- **CONSIGNES DE L'EXERCICE**:
• 1. Imprimez tout le passage du texte sur le livre de Silvina Ocampo, depuis « Ce petit livre » jusqu'à « Marcel Schwob (1896). ».
• 2. Dans le texte sur le livre de Silvina Ocampo, à qui le cahier Sentinelles de la nuit est-il dédié ?

- **TEXTE À LIRE**:
^^^^^^^^
Ce petit livre relève d’une sorte que j’aime particulièrement et qui fait le désespoir commercial des éditeurs: le fourre-tout, la compilation-macédoine, l’anthologie-salade de fruits, autrement dit les analectes, pandectes de tout et de rien qu’on appelle aussi spicilège. Soit d’après les lexicographes: « Recueil de notes, de documents, de textes. Synon. anthologie ». Évidemment on pense à Spicilège de Marcel Schwob (1896).
Ce livre posthume de Silvina Ocampo (1903-1993) relève de cet improbable catégorie littéraire aussi séduisante qu’indéfinissable. Ernesto Montequin qui en est l’ordonnateur a réuni quatre séries de fragments que l’on peut lire comme un « journal nocturne » (il semble que Silvina Ocampo fut une grande insomniaque). Le cahier central, intitulé Sentinelles de la nuit, écrit entre mai 1960 et janvier 1970 est dédié à la poétesse Alejandra Pizarnik. L’éditeur lui a adjoint deux autres séries de fragments: Inscriptions sur le sable (série composée entre 1950 et 1962) et Épigrammes (série composée entre 1980 et 1987), ainsi qu’Analectes, un choix de notes et de projets de nouvelles extraits des cahiers et des papiers de Silvina Ocampo. C’est le livre le plus personnel et le plus secret de l’écrivaine argentine dont on sait qu’elle fît de la brièveté un véritable credo littéraire. S’il me plaît tant est que, comme les livres de Marcel Schwob, il engage à réfléchir par l’imprévu du ton, l’impromptu des pensées, l’éclectisme des sujets… Il en émane un bruit de fond où l’on perçoit la rumeur inquiète qui monte  en chacun de nous.
^^^^^^^^
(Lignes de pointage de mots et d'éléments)
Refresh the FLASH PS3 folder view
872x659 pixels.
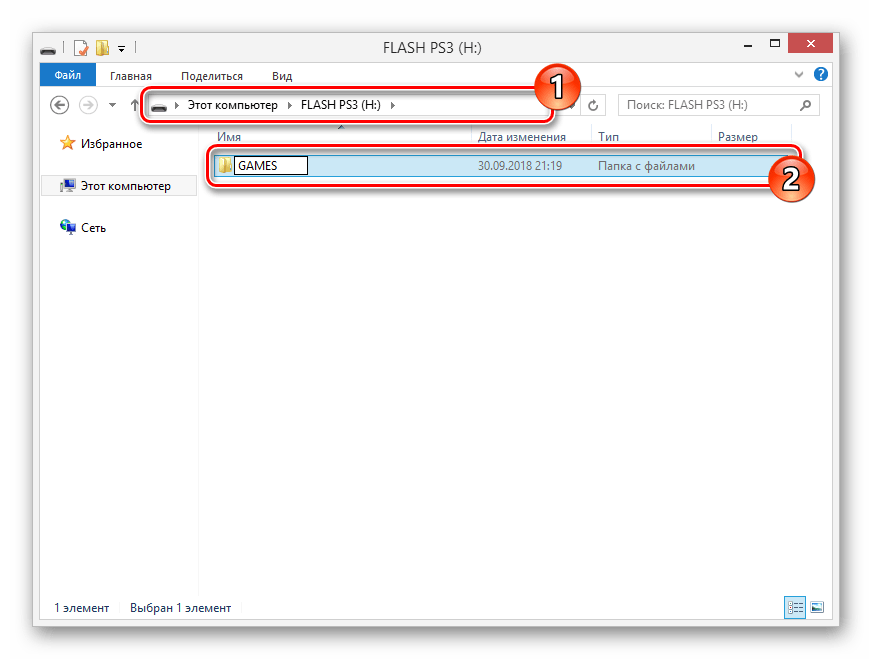click(x=593, y=105)
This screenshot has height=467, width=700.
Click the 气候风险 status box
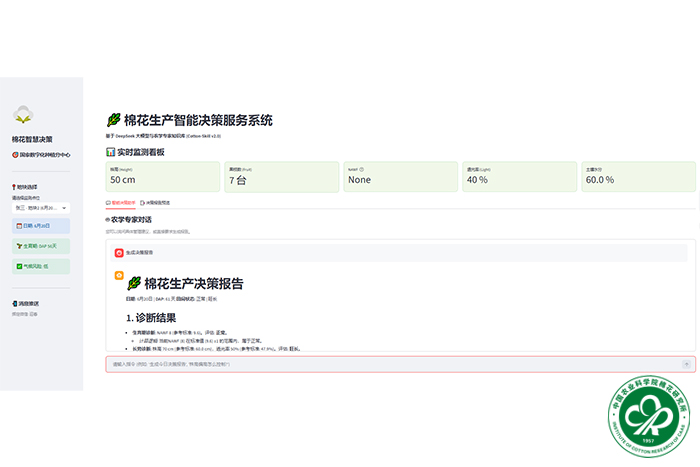coord(41,266)
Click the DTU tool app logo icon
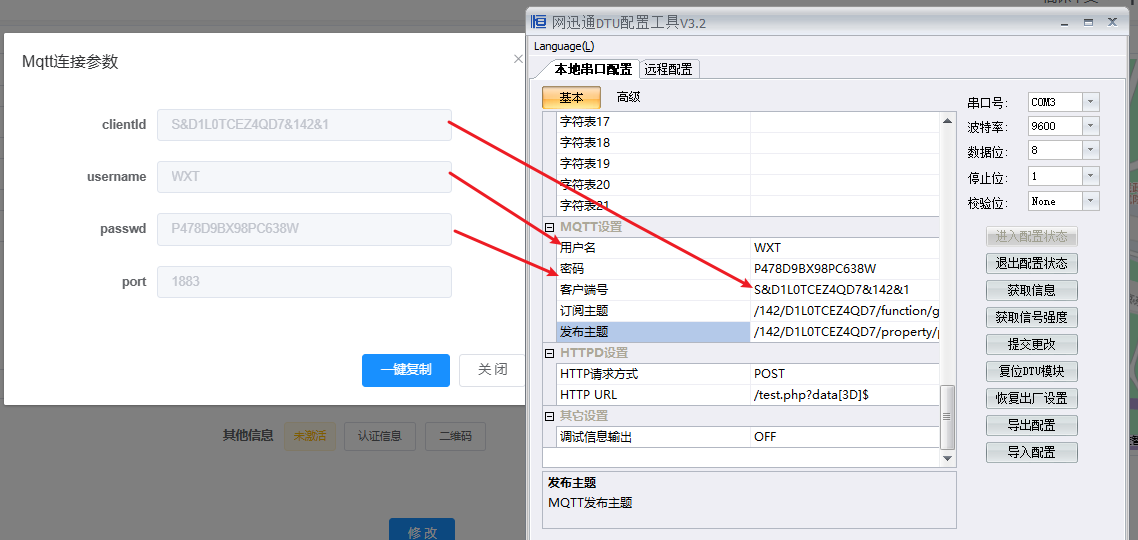 coord(539,22)
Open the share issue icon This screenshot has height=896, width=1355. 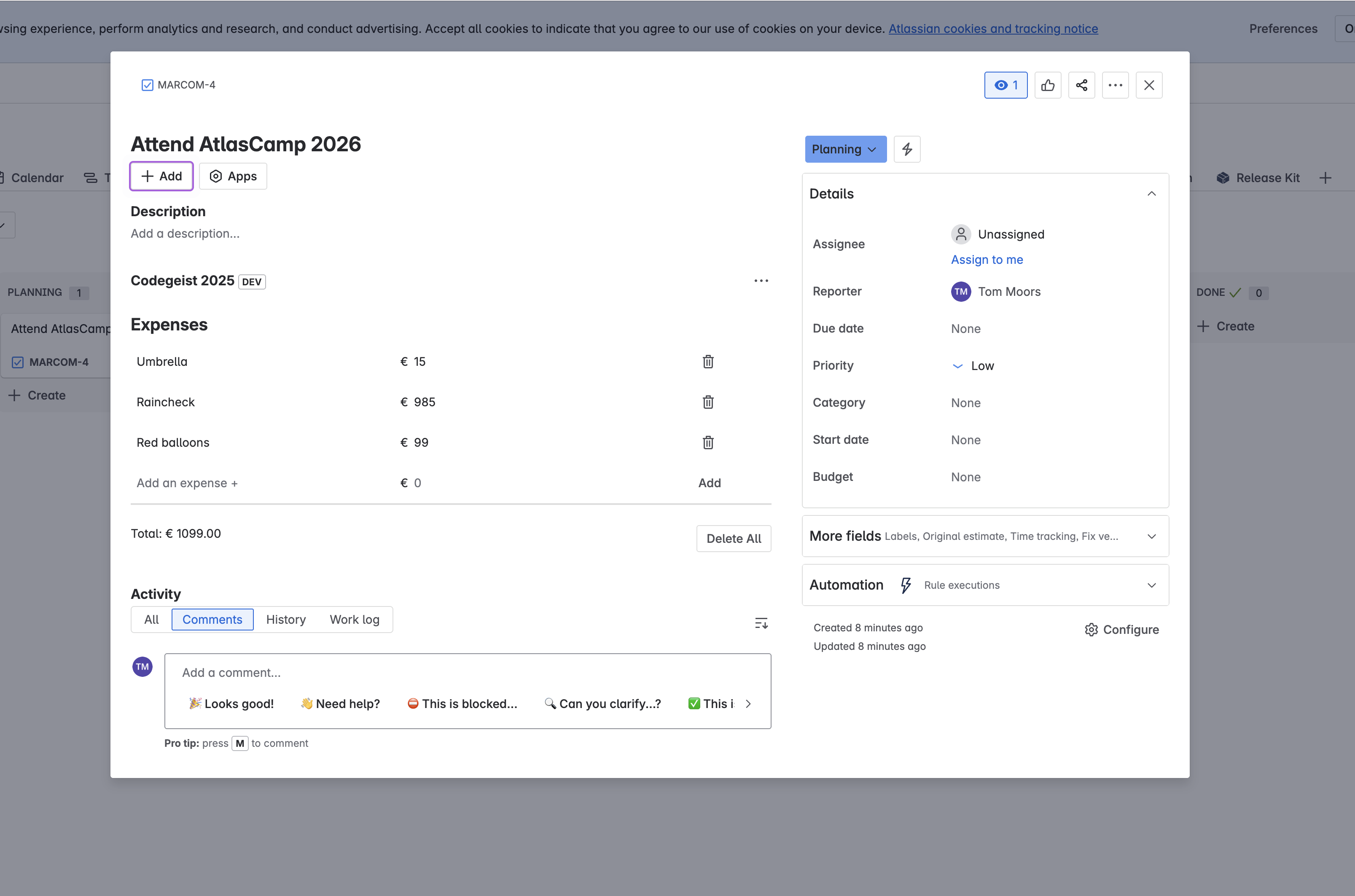click(1081, 85)
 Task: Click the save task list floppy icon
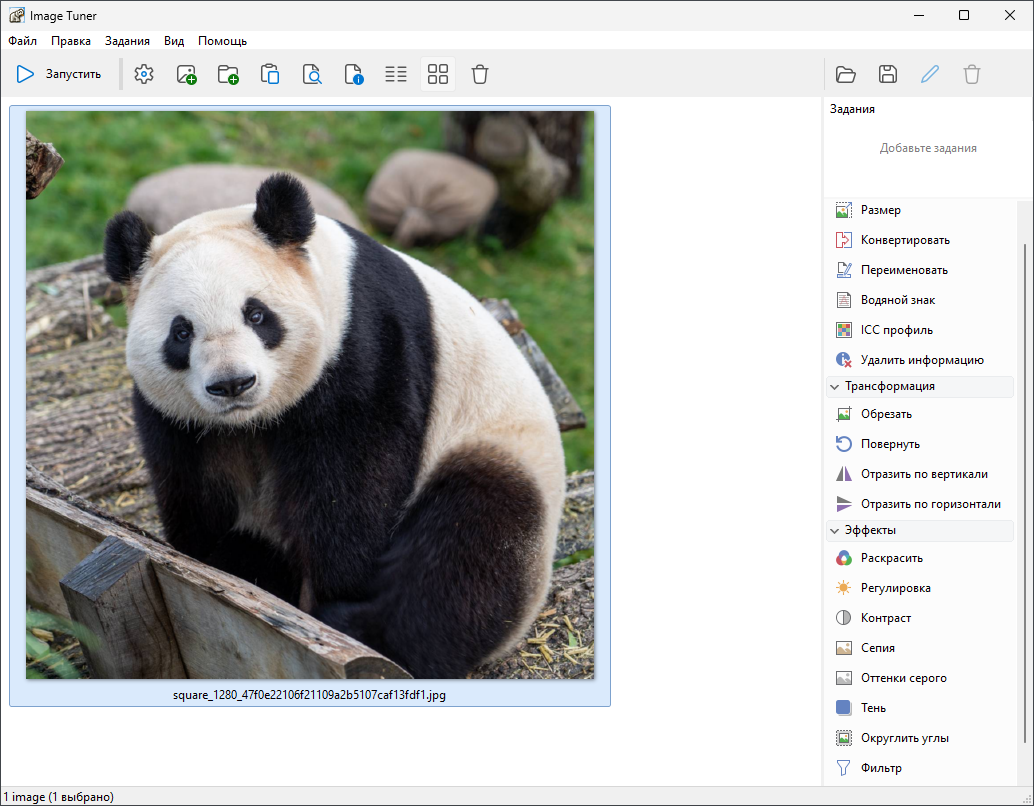tap(888, 74)
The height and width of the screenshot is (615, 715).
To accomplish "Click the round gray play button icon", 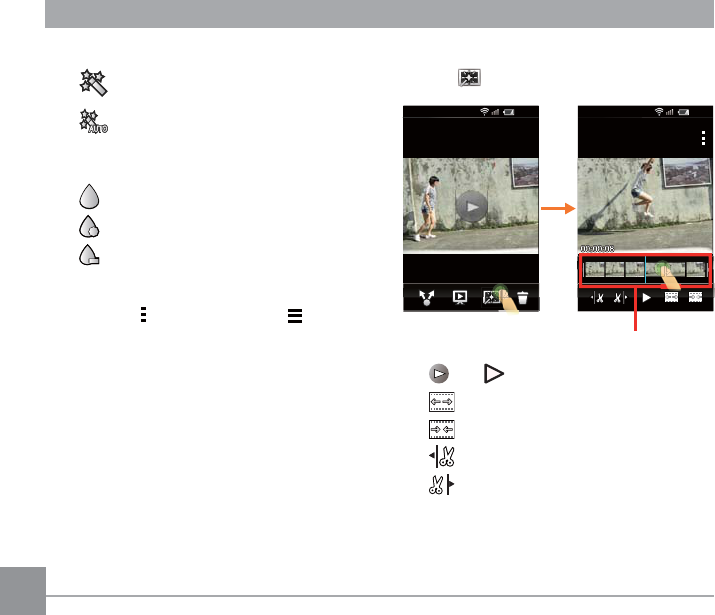I will tap(439, 374).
^^^^^^^^
- **RÉPONSES PAR CONSIGNE**:
• 1.
Ce petit livre relève d’une sorte que j’aime particulièrement et qui fait le désespoir commercial des éditeurs: le fourre-tout, la compilation-macédoine, l’anthologie-salade de fruits, autrement dit les analectes, pandectes de tout et de rien qu’on appelle aussi spicilège. Soit d’après les lexicographes: « Recueil de notes, de documents, de textes. Synon. anthologie ». Évidemment on pense à Spicilège de Marcel Schwob (1896).

• 2. À la poétesse Alejandra Pizarnik.